[Work to do] Do these statements agree with the forum thread about the New Idea 5209? Answer yes or no for each, and quote the deciding words of the thread. (a) The knives of the first two disks clear each other when the machine is operated by hand. (b) The thread says the knife contact is normal on disc machines with an even number of discs. (c) The CaseIH 3309 is described as the same machine as the NI 5209 except for its paint.

# New Idea 5209



## mule528 (Feb 22, 2011)

I have recently been charged with the task of repairing a New Idea 5209 diskbine. The knives of the first 2 disks are hitting when the machine is running with no load. I have played with the timing as best I can according to specs I have seen. Does anyone have any suggestions on what may be cause of the problem?


----------



## mlappin (Jun 25, 2009)

The knives are hitting each other correct? I don't own one but did a lot of research before buying my New Holland.

Only two things come to mind, you have a gear with a bad spot which allowed em to get out of time or the drive shaft between those pods is twisted.


----------



## mule528 (Feb 22, 2011)

Correct. The knives of the first 2 are hitting. I've tried to adjust the gear timing and they clear each other when operating by hand but under tractor power with nothing to cut they make contact. Do you know if I can replace just one section of the shaft? according to the schematics I've seen it is a pieced shaft. And Thanks for the quick responce! I'm new to this.


----------



## rrch129 (Oct 5, 2009)

Check the oil for metal. The gears may have broken and the teeth become misaligned with good force. Just throwing out ideas. Check the spindles and if nothing wrong there, split the bar. Not the most fun thing to do but gotta be done if nothing is wrong outside the bar.


----------



## McCormick Man (Feb 27, 2011)

I have the same problem with a kuhn disc mower/conditioner. The two inside discs seem to be out of time & the ends of the blades hit each other & dull the leading corners. I have had a factory rep. look at the problem. I am told that on any disc machines with odd numbers of discs this is a normal thing. (5,7 or 9 discs.) My NH dealer claims this true. I also have a 6 disc unit that is fine. The service manual is for several different units & in the section on disc timing it states that any machine with odd numbers of discs do have this condition in that the two end units turn the same direction. I though my Kuhn also had a twisted shaft but apparently its normal. I would check other sim. units before I would do any serious tear downs. You may have a serious problem but maybe not.


----------



## mule528 (Feb 22, 2011)

Thanks for all the info. I have looked a new Massey unit and it seems my problem is the fact I have so much backlash. All the pods have what appears to be the same anount so I think I have a shaft issue. Within the next week I plan to tear it down and see what all I have to replace. Sounds like its gonna be a fun job but not too expensive. Especially considering the unit is nearly 15 years old and this is the first Ive been in other than one bearing. I'll post what I find so maybe it can help the next person who runs into this.


----------



## Josh in WNY (Sep 7, 2010)

Mule528,

I have a CaseIH 3309 which is the same thing as the NI 5209 with a different paint job. I don't have my service manual in front of me, but the discs should be set about 90 degrees from each other. I remember there being something weird about setting the first two discs though. That style of cutterbar has individual gearboxes that all run off of the same hex shaft that runs the length of the cutterbar. As the machine gets older that hex shaft will actually get a twist in it (and will eventually break).

[Extracted information]
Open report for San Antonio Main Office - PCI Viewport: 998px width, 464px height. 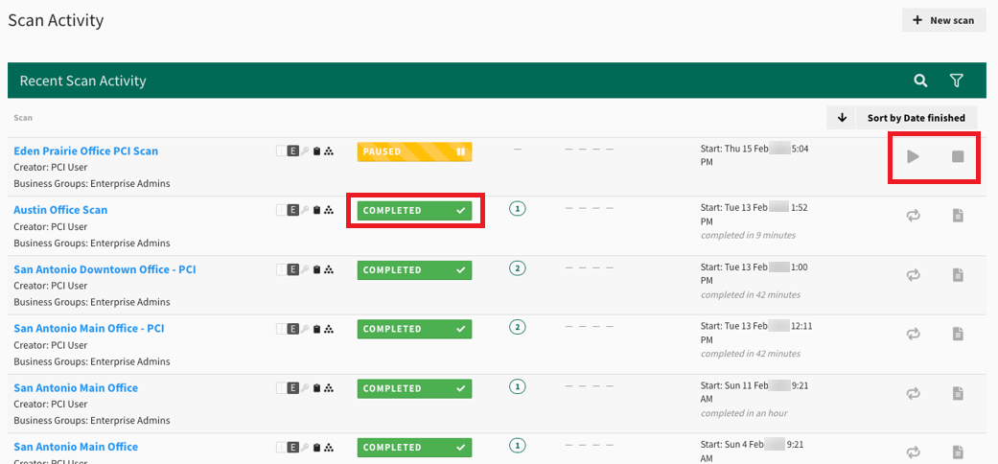(x=957, y=335)
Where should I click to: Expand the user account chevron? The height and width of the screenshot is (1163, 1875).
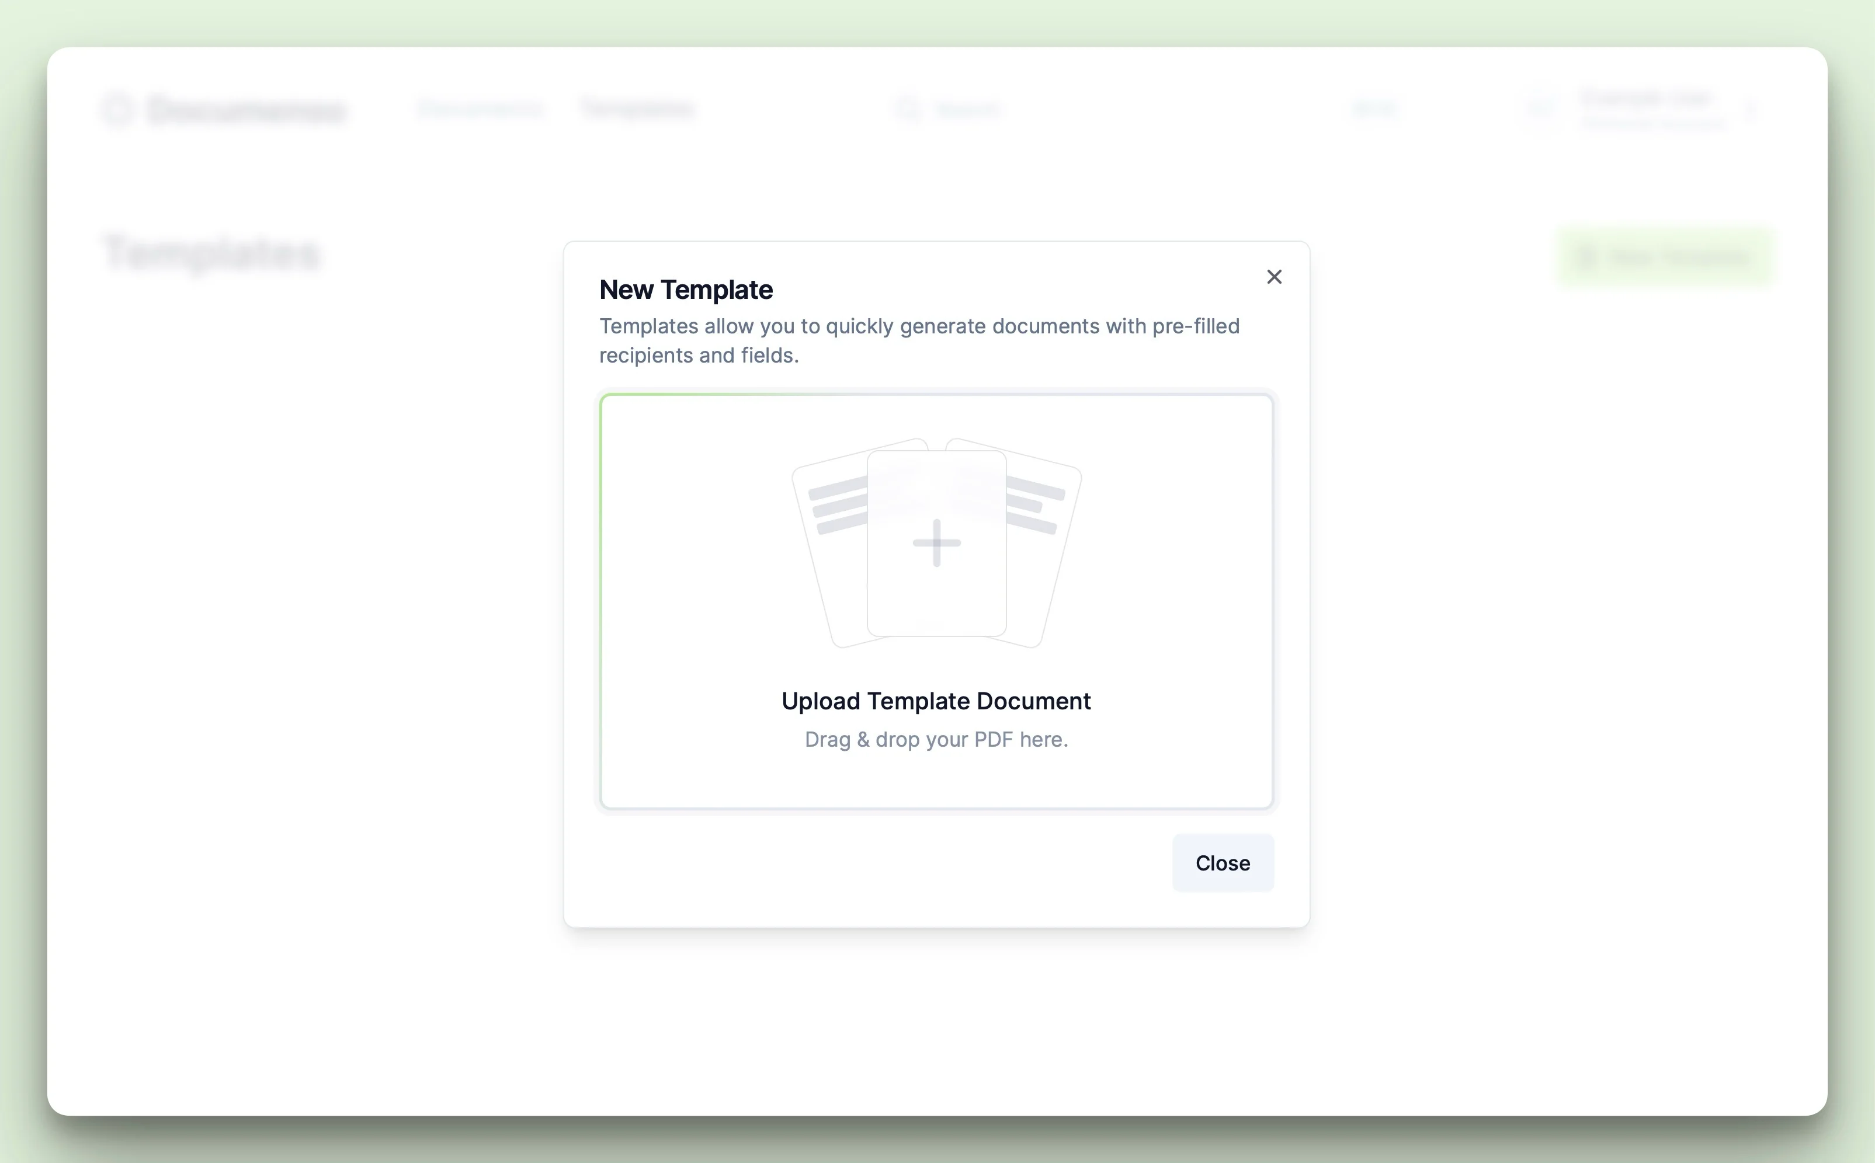(x=1751, y=110)
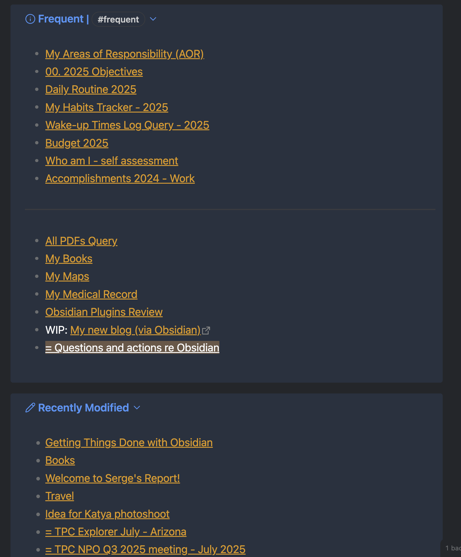Click the info icon beside Frequent heading

pyautogui.click(x=30, y=19)
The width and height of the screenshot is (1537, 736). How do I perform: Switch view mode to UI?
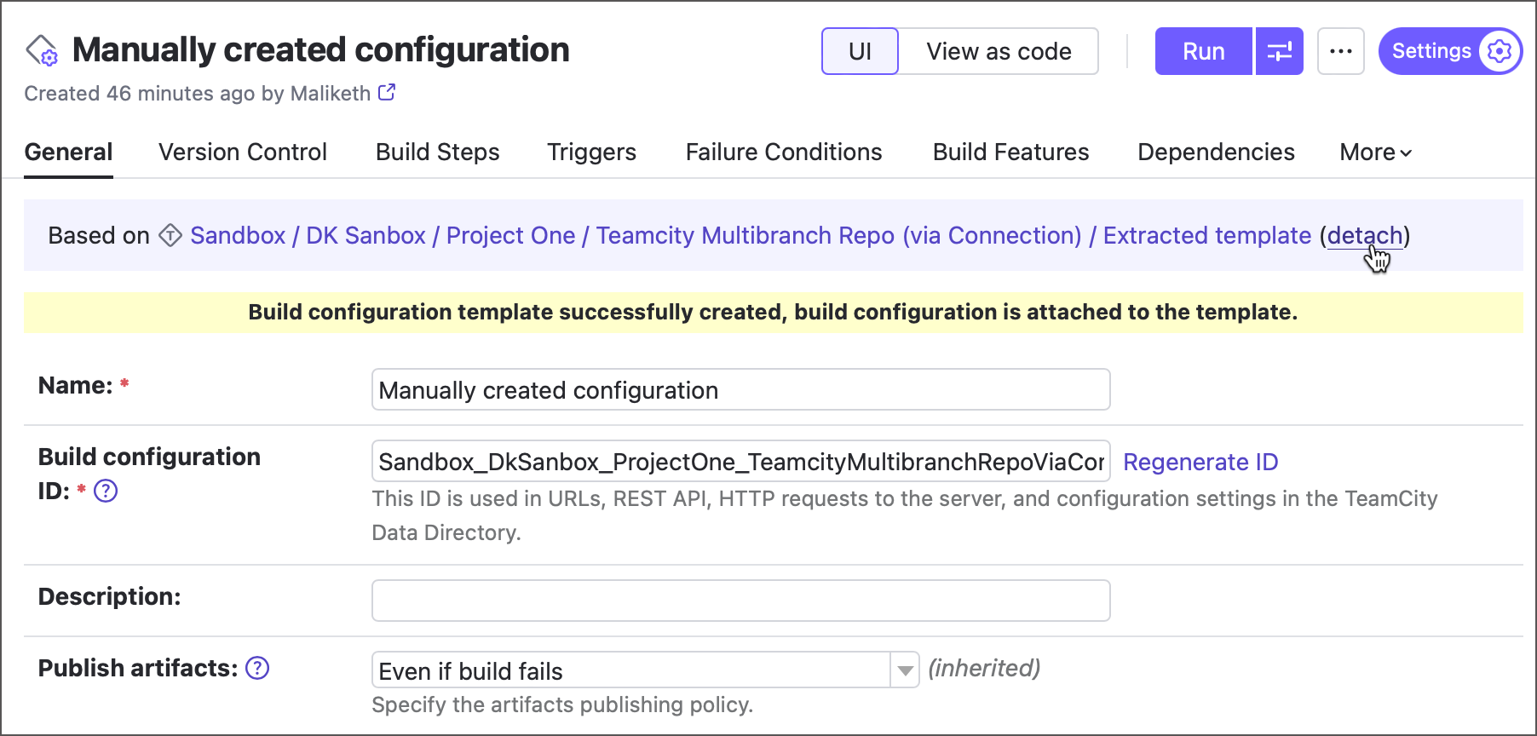[860, 51]
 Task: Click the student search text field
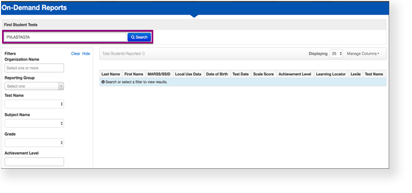65,37
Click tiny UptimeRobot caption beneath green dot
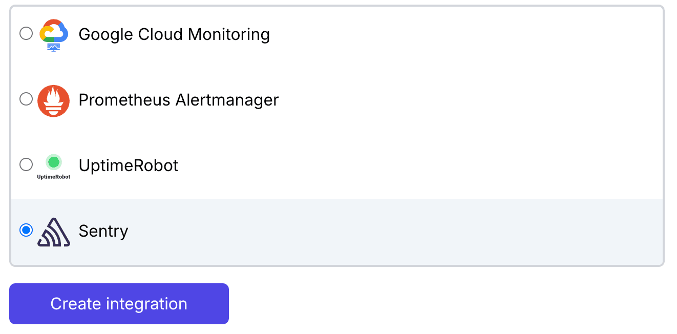The image size is (677, 334). tap(54, 177)
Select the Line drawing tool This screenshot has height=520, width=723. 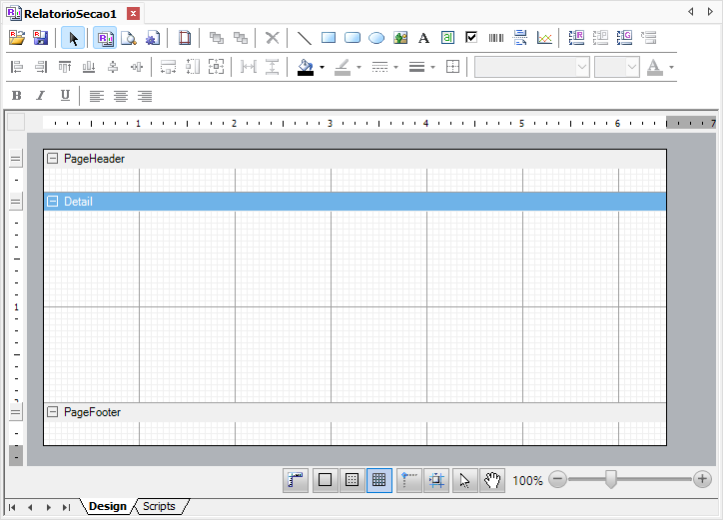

[Answer to the problem]
(a) Yes: "they clear each other when operating by hand"
(b) No: "on any disc machines with odd numbers of discs this is a normal thing"
(c) Yes: "the same thing as the NI 5209 with a different paint job"